• 課題一覧:
**a)** 山本長官と真珠湾攻撃についての文章を読み、次の問いに答えてください。
(i) 真珠湾攻撃の図上演習では、日本空母がどうなるという結果が出たか。
(ii) 山本長官が怒声で恫喝したのは、どのような相手か。
(iii) 真珠湾攻撃で、戦艦はどう扱われたか。
**b)** 山本長官と真珠湾攻撃についての文章を、最後の文の続きから書き継いでください。

2021-05-07 14:03:11 | 大東亜戦争

この記事に興味のある方は、ここをクリックして小生のホームページ「近代戦争論」もご覧あれ。

 真珠湾攻撃の図上演習で日本空母は全滅に近くなる、という結果が出たのに平然と無視して強行したのは、誰あろう山本長官である。これは、自分の都合がいいように解釈する日本海軍の悪癖に帰されているが、不利な対米戦に反対した合理主義者として持ち上げられている山本長官にしてこのていたらくである。しかしそれだけだろうか。そして山本長官は真珠湾で米艦隊を全滅させて早期講和に持ち込むつもりだったとされている。しかし早期講和論者であるにしても真珠湾攻撃だけで講和に持ち込めると考えるほど単純だったのだろうか。

 山本長官は条約派と言われているが、実際には主力艦の制限の軍縮条約に賛成する大蔵省の官僚を怒声で恫喝するほどの艦隊決戦派であった。航空機の威力は認めても最後の決戦は戦艦同士で決すると考えていた、こう考えると謎が解けるのではないか。もし真珠湾で徹底的に太平洋艦隊を殲滅するつもりなら、空母を使うにしても最後は戦艦の主砲でとどめを刺すはずであるが、戦艦は遥か後方において海戦に参加させなかった。

ピクセル座標グラウンディングデータ

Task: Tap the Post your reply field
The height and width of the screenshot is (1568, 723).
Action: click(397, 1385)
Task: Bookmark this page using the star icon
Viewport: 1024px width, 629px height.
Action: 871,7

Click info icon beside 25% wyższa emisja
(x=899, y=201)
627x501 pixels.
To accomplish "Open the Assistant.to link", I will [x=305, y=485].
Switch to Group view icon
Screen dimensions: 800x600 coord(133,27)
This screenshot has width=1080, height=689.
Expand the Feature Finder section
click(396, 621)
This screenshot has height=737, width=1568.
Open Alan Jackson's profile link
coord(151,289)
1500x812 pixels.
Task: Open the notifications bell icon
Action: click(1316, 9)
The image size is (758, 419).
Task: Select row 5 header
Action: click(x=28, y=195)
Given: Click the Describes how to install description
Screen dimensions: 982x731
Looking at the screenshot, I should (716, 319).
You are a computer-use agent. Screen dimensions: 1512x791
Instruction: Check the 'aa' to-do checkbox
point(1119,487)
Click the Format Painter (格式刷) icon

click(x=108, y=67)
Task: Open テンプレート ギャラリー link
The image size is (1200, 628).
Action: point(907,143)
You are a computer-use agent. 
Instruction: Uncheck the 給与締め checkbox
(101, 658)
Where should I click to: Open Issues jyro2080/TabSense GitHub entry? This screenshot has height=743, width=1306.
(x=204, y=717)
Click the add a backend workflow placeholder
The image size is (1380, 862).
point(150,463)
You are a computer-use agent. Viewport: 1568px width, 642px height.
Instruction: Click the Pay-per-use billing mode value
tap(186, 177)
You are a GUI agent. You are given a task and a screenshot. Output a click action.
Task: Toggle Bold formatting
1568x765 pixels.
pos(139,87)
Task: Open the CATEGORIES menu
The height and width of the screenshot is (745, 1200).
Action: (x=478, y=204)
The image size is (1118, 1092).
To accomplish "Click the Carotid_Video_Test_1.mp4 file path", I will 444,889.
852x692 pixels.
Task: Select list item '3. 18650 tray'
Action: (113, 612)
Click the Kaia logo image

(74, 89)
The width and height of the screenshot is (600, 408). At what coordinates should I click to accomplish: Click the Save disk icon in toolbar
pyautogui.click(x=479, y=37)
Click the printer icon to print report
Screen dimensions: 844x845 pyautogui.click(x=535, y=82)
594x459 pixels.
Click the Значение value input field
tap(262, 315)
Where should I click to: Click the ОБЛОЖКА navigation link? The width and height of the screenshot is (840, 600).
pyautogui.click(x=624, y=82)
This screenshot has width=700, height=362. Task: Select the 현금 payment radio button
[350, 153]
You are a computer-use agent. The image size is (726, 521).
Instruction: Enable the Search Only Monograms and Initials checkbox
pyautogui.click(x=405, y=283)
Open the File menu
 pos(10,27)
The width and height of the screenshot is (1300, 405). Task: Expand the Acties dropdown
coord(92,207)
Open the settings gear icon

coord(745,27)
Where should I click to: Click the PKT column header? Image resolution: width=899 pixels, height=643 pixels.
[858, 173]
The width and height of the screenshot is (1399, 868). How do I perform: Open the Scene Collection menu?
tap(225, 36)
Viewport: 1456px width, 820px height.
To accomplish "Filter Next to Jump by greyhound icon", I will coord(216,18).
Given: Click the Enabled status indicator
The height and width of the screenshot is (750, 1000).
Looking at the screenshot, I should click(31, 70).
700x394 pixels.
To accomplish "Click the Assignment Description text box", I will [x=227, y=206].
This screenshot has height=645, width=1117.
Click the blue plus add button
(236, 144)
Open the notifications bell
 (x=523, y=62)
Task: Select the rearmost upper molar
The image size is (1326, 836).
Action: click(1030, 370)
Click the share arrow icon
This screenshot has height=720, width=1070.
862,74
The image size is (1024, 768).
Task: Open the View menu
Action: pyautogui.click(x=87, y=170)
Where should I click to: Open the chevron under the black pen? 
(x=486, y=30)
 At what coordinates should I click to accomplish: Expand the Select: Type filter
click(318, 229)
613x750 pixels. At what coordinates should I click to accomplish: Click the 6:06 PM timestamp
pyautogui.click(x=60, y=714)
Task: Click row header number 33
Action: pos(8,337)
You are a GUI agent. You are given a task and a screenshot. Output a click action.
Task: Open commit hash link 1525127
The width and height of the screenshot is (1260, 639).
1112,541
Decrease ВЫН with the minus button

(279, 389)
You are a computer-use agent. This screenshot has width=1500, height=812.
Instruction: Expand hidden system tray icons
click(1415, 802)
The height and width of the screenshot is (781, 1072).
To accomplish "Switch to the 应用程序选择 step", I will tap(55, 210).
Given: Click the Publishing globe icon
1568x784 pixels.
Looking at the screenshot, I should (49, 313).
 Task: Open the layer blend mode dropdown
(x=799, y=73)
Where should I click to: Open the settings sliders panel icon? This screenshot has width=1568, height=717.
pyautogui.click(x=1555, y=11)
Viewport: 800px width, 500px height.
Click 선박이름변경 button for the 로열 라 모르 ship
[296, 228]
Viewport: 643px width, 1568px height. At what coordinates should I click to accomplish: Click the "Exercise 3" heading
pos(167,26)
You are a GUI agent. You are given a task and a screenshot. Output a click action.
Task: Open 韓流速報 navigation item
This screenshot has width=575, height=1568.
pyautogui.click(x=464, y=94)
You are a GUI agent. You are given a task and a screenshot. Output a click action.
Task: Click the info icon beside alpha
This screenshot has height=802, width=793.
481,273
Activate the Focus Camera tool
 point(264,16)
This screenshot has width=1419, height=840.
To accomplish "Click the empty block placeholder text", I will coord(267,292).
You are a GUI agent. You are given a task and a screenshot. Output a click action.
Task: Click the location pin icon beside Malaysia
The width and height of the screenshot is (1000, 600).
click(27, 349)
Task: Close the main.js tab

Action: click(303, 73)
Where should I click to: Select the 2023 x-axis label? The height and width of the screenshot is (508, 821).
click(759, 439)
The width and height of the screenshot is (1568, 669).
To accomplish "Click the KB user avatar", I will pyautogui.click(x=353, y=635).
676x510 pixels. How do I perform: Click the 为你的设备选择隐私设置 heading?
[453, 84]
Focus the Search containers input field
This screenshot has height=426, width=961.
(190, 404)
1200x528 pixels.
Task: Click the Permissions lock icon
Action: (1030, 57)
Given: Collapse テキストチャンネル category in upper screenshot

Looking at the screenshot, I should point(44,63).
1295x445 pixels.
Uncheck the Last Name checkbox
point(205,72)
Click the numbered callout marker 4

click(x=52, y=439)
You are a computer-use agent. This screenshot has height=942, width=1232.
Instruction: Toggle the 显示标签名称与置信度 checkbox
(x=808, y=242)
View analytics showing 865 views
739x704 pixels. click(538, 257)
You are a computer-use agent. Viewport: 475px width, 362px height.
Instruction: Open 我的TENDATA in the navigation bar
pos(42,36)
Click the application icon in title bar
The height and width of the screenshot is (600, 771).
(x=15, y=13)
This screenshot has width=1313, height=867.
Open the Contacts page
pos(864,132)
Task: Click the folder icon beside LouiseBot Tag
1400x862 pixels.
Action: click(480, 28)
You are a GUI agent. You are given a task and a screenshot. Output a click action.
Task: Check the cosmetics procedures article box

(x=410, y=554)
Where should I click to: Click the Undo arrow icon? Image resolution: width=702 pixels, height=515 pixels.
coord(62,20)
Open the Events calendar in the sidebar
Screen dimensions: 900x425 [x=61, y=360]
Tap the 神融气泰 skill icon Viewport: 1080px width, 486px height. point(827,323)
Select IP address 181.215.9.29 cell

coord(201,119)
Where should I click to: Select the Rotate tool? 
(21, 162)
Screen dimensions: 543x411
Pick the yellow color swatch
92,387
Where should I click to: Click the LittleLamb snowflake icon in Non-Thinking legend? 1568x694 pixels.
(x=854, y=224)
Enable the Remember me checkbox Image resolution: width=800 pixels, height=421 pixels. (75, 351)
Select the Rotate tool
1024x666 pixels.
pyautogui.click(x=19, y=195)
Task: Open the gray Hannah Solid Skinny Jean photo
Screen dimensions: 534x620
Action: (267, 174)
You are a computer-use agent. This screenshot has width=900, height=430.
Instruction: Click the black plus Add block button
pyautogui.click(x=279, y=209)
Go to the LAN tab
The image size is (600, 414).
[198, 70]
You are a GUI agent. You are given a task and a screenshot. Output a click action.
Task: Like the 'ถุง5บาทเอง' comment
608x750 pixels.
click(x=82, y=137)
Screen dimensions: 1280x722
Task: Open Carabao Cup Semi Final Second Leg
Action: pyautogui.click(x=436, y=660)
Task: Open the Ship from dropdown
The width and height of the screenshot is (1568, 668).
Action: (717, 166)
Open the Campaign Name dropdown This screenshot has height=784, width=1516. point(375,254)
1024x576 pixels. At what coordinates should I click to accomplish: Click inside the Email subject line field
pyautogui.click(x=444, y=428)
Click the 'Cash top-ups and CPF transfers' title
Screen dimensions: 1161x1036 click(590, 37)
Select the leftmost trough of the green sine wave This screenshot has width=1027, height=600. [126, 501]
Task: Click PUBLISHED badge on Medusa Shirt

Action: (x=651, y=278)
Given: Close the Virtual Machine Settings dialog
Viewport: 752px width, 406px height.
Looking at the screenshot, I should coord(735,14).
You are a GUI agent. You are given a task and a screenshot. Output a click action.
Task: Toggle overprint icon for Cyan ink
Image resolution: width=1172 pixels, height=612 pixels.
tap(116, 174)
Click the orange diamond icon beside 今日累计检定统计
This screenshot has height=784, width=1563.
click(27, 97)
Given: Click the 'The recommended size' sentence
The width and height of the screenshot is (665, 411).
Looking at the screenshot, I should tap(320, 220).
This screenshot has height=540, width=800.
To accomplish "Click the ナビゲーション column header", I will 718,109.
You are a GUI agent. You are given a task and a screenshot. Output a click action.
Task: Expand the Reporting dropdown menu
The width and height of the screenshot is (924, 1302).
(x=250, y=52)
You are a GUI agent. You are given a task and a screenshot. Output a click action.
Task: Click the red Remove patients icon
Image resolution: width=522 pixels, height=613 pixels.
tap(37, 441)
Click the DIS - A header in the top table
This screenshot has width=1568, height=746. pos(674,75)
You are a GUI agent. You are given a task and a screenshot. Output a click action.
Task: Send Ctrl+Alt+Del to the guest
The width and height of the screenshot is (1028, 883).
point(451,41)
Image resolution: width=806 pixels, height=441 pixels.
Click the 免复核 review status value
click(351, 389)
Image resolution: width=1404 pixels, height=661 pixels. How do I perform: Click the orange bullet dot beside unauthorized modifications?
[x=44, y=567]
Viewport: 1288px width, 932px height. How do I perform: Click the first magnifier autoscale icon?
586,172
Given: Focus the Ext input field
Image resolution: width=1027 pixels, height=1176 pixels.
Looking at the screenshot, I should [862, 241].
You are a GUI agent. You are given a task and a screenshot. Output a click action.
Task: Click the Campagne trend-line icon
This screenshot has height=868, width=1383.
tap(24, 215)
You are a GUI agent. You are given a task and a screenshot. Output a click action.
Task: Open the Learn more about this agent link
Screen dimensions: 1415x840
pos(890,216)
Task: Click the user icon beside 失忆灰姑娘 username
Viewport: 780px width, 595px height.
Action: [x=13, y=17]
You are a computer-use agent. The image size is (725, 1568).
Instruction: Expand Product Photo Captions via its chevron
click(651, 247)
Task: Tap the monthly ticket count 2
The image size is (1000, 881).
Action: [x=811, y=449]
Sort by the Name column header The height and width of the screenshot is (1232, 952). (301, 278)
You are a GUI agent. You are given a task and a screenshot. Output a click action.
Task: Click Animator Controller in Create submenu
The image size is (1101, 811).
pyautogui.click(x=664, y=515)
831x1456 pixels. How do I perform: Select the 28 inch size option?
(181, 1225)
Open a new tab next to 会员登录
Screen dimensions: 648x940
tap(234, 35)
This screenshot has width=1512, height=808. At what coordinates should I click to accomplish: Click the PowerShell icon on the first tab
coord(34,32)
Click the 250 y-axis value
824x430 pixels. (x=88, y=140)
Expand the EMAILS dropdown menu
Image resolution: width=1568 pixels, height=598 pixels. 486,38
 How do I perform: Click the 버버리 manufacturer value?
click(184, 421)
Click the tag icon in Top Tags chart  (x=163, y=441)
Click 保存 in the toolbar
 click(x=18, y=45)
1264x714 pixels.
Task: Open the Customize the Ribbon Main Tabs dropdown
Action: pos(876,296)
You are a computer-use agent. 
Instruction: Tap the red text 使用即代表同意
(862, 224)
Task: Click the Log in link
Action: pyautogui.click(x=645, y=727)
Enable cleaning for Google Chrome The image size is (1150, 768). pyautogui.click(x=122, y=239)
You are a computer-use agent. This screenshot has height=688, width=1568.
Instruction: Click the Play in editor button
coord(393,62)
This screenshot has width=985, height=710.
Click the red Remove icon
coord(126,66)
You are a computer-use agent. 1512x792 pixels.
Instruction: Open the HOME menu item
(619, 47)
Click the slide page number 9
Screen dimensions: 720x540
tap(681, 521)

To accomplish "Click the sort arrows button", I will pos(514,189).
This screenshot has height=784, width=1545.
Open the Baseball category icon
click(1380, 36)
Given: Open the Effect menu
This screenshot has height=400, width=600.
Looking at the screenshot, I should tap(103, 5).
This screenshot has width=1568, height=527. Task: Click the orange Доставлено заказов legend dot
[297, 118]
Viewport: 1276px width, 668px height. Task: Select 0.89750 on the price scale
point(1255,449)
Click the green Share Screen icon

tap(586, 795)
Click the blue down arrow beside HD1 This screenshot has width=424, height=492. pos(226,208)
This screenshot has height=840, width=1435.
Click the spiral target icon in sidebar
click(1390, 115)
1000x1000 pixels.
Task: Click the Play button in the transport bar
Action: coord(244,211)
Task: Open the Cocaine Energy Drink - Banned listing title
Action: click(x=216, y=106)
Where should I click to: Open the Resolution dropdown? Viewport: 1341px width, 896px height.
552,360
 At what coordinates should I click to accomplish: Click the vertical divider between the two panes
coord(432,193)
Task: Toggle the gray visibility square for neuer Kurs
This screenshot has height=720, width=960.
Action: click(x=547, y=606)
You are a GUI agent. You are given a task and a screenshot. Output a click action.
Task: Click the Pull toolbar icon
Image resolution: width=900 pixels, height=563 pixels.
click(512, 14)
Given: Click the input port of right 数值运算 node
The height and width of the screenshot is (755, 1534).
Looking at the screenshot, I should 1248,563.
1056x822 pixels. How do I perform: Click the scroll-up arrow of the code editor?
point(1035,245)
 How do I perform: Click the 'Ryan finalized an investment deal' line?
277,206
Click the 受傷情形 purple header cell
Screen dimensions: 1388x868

• 課題の解答:
**a)**
(i) 全滅に近くなるという結果が出た。
(ii) 主力艦の制限の軍縮条約に賛成する大蔵省の官僚。
(iii) 遥か後方に置かれ、海戦に参加させなかった。

**b)**
 つまり真珠湾攻撃は日露戦争開戦直後の旅順港攻撃と同じで、敵主力の勢力を減殺するつもりだったのではないか。旅順港攻撃には主力艦を使わず、水雷艇の魚雷攻撃を行ったのと同様に空母を使ったのである。旅順港攻撃はほとんど戦果を上げることはできなかった。真珠湾では航空機を使えば空母は全滅するにしても、旅順港よりはるかに大きな戦果を上げることができる、と考えたのではなかろうか。図上演習で空母が全滅すると出ても、主力艦たる戦艦は残るから強行したのである。

 そうすれば来るべき戦艦同士の艦隊決戦で有利に戦え、本当の勝利を上げることができ講和ができると考えたのである。旅順港の体験からは、どのみち真珠湾内では徹底した戦果は得られず、洋上での艦隊決戦によって勝利は得られると考えた。だから真珠湾攻撃では空母を犠牲にして戦艦を温存しようとしたのである。山本長官は図上演習の結果を無視したのではなかった。真珠湾攻撃で日本側の艦艇の損失は零に等しく、航空機だけで大戦果を上げるという予想外の結果に、山本長官は舞い上がってしまった。ミッドウェー攻略でも山本長官は空母の全滅のシュミレーションを無視したが、これは真珠湾攻撃の成功のために、今度こそ自信過剰のために図上演習を信頼しなくなったのである。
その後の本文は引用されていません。